Eppure, in questi due anni, nulla è rimasto come prima. E la composizione del mercato in lento risveglio è radicalmente cambiata. Anche perché, nel frattempo, è arrivata la guerra russa in Ucraina. E se la crisi Covid aveva colpito soprattutto i servizi, a sentire gli effetti della crisi oggi – tra rincari e blocchi dei commerci – è soprattutto la manifattura.

Rispetto al mese precedente – quando i contratti a termine erano schizzati in alto, gli autonomi erano tornati a crescere e i rapporti a tempo indeterminato si erano ridotti di 100mila unità – a marzo la situazione si capovolge. Si contano 81mila occupati in più in un mese (+0,4%), con 103mila contratti stabili aggiuntivi, solo 19mila a termine in più e una riduzione degli autonomi di 41mila unità.

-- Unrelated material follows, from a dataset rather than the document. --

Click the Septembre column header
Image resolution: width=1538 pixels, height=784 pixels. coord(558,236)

I dati Istat di marzo 2022 erano attesi proprio per capire le conseguenze economiche del conflitto sul mercato del lavoro. Anche se, a guardare i dati, l’andamento del lavoro nel primo mese di guerra non sembra risentire della situazione internazionale, mostrando una tendenza positiva.

L’aumento dell’occupazione nel mese di marzo riguarda unicamente le donne, che recuperano 85mila posti di lavoro (pari a un aumento di 442mila in un anno). Mentre gli uomini ne perdono 4mila. Indice, questo, probabilmente di una ripresa dei servizi, a scapito della manifattura che ha registrato diversi blocchi e rallentamenti della produzione a causa dei rincari energetici e delle materie prime. Il segno più, inoltre, non coinvolge i giovanissimi, ma tutte le fasce d’età superiori, in particolare tra i 25 e i 34 anni (+54mila) e tra i 35 e i 49 anni (+23mila).

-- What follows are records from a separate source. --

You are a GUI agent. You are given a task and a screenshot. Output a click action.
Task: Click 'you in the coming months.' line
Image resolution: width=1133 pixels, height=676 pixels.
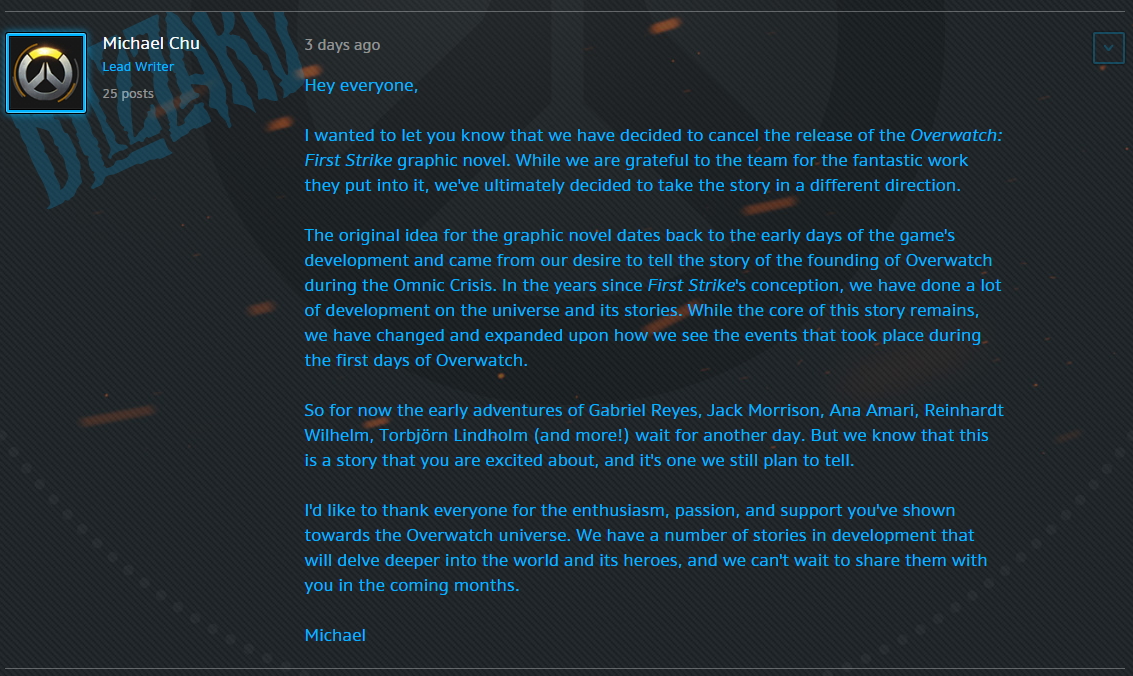tap(412, 585)

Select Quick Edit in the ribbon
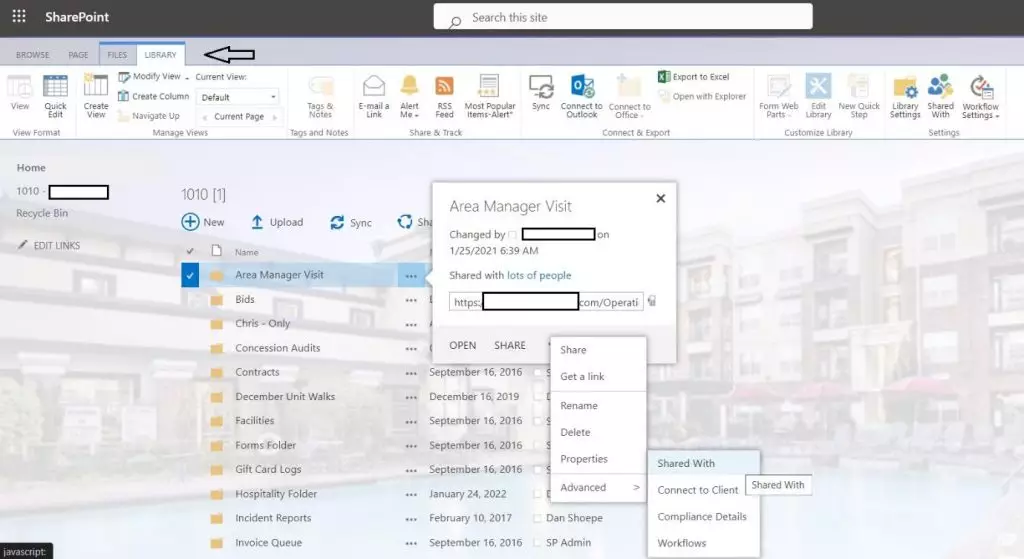[x=55, y=87]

Ma è guardando al dato annuale che si comprende quanto il mercato stia cambiando, in attesa di capire anche quali saranno gli effetti della guerra. Rispetto a marzo 2021, la crescita del numero di occupati è pari a 804mila unità, in oltre la metà dei casi a termine: 430mila contratti a tempo aggiuntivi, 312mila a tempo indeterminato e soli 62mila autonomi in più. Con i lavoratori a termine che ormai hanno superato la cifra record di 3,1 milioni. Circa il 18% del totale dei dipendenti, il valore più alto dal 1977, cioè da quando esistono le serie storiche. Anche se mancano ancora all’appello 215mila autonomi.

La ripresa c’è ed è fatta soprattutto di contratti a termine in un clima di grande incertezza. Un dato legato probabilmente al fatto che, al netto della componente demografica, la partecipazione al mercato del lavoro sia cresciuta soprattutto tra gli under 35. Che in un anno registrano un +10%, il doppio della media. Ma bisogna guardare anche alla componente femminile, che per la prima volta tocca un tasso di occupazione del 51,2%. Il più alto da quando esistono le serie storiche.

Segnali positivi che però potrebbero essere presto sgonfiati dalla crisi internazionale, con la guerra russa in Ucraina, entrata ormai nel terzo mese, che si fa sentire oggi molto più che a marzo sulla tenuta delle imprese.